→ What is being asked
Rewrite the records below, substituting "drop-down" for every occurrence of "dropdown" and leaving everything else unchanged.

— Begin Dataset entries —

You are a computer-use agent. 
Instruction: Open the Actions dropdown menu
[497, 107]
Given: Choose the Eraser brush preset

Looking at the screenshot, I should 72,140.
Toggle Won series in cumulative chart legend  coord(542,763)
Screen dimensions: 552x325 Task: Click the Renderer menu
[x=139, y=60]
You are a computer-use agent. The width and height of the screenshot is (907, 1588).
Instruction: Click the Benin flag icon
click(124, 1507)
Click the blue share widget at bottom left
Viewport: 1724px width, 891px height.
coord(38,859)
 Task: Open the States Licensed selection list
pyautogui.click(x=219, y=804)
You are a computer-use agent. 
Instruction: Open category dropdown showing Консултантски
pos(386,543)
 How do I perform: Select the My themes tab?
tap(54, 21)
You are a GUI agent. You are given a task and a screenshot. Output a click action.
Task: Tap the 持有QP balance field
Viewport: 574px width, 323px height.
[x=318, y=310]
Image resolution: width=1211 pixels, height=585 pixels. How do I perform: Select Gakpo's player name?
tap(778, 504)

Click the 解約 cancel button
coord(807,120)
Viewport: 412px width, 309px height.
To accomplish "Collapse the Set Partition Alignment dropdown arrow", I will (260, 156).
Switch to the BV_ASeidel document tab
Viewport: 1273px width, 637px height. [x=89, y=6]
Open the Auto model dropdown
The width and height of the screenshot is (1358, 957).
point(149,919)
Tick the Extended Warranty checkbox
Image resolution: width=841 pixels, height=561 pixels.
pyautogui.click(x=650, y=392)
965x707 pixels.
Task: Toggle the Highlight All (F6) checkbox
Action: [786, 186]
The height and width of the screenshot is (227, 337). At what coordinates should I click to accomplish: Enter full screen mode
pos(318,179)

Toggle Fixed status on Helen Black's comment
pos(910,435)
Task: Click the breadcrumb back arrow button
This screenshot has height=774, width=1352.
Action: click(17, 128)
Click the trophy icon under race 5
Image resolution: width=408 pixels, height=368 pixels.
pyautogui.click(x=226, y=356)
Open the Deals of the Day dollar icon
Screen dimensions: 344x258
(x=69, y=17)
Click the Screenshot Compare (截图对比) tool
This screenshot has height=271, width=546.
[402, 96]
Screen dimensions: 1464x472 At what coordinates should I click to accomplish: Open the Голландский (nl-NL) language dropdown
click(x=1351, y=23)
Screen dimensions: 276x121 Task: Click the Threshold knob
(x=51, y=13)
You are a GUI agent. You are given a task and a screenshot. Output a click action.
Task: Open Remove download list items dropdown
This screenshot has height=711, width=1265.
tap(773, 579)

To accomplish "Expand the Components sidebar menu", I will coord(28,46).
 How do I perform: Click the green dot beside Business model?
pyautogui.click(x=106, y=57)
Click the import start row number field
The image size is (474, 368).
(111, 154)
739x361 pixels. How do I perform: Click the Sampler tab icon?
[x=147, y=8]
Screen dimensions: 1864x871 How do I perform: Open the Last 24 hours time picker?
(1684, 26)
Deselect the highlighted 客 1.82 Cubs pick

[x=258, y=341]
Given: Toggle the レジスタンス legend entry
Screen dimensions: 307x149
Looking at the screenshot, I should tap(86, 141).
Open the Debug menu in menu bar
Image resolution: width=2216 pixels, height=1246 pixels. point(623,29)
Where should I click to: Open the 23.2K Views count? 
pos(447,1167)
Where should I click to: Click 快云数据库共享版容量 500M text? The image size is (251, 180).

— End Dataset entries —

→ Expected answer
You are a computer-use agent. 
Instruction: Open the Actions drop-down menu
[497, 107]
Given: Choose the Eraser brush preset

Looking at the screenshot, I should 72,140.
Toggle Won series in cumulative chart legend  coord(542,763)
Screen dimensions: 552x325 Task: Click the Renderer menu
[x=139, y=60]
You are a computer-use agent. The width and height of the screenshot is (907, 1588).
Instruction: Click the Benin flag icon
click(124, 1507)
Click the blue share widget at bottom left
Viewport: 1724px width, 891px height.
coord(38,859)
 Task: Open the States Licensed selection list
pyautogui.click(x=219, y=804)
You are a computer-use agent. 
Instruction: Open category drop-down showing Консултантски
pos(386,543)
 How do I perform: Select the My themes tab?
tap(54, 21)
You are a GUI agent. You are given a task and a screenshot. Output a click action.
Task: Tap the 持有QP balance field
Viewport: 574px width, 323px height.
[x=318, y=310]
Image resolution: width=1211 pixels, height=585 pixels. How do I perform: Select Gakpo's player name?
tap(778, 504)

Click the 解約 cancel button
coord(807,120)
Viewport: 412px width, 309px height.
To accomplish "Collapse the Set Partition Alignment drop-down arrow", I will (260, 156).
Switch to the BV_ASeidel document tab
Viewport: 1273px width, 637px height. [x=89, y=6]
Open the Auto model drop-down
The width and height of the screenshot is (1358, 957).
point(149,919)
Tick the Extended Warranty checkbox
Image resolution: width=841 pixels, height=561 pixels.
pyautogui.click(x=650, y=392)
965x707 pixels.
Task: Toggle the Highlight All (F6) checkbox
Action: [786, 186]
The height and width of the screenshot is (227, 337). At what coordinates should I click to accomplish: Enter full screen mode
pos(318,179)

Toggle Fixed status on Helen Black's comment
pos(910,435)
Task: Click the breadcrumb back arrow button
This screenshot has height=774, width=1352.
Action: click(17, 128)
Click the trophy icon under race 5
Image resolution: width=408 pixels, height=368 pixels.
pyautogui.click(x=226, y=356)
Open the Deals of the Day dollar icon
Screen dimensions: 344x258
(x=69, y=17)
Click the Screenshot Compare (截图对比) tool
This screenshot has height=271, width=546.
[402, 96]
Screen dimensions: 1464x472 At what coordinates should I click to accomplish: Open the Голландский (nl-NL) language drop-down
click(x=1351, y=23)
Screen dimensions: 276x121 Task: Click the Threshold knob
(x=51, y=13)
You are a GUI agent. You are given a task and a screenshot. Output a click action.
Task: Open Remove download list items drop-down
This screenshot has height=711, width=1265.
tap(773, 579)

To accomplish "Expand the Components sidebar menu", I will coord(28,46).
 How do I perform: Click the green dot beside Business model?
pyautogui.click(x=106, y=57)
Click the import start row number field
The image size is (474, 368).
(111, 154)
739x361 pixels. How do I perform: Click the Sampler tab icon?
[x=147, y=8]
Screen dimensions: 1864x871 How do I perform: Open the Last 24 hours time picker?
(1684, 26)
Deselect the highlighted 客 1.82 Cubs pick

[x=258, y=341]
Given: Toggle the レジスタンス legend entry
Screen dimensions: 307x149
Looking at the screenshot, I should tap(86, 141).
Open the Debug menu in menu bar
Image resolution: width=2216 pixels, height=1246 pixels. point(623,29)
Where should I click to: Open the 23.2K Views count? 
pos(447,1167)
Where should I click to: Click 快云数据库共享版容量 500M text? The image size is (251, 180).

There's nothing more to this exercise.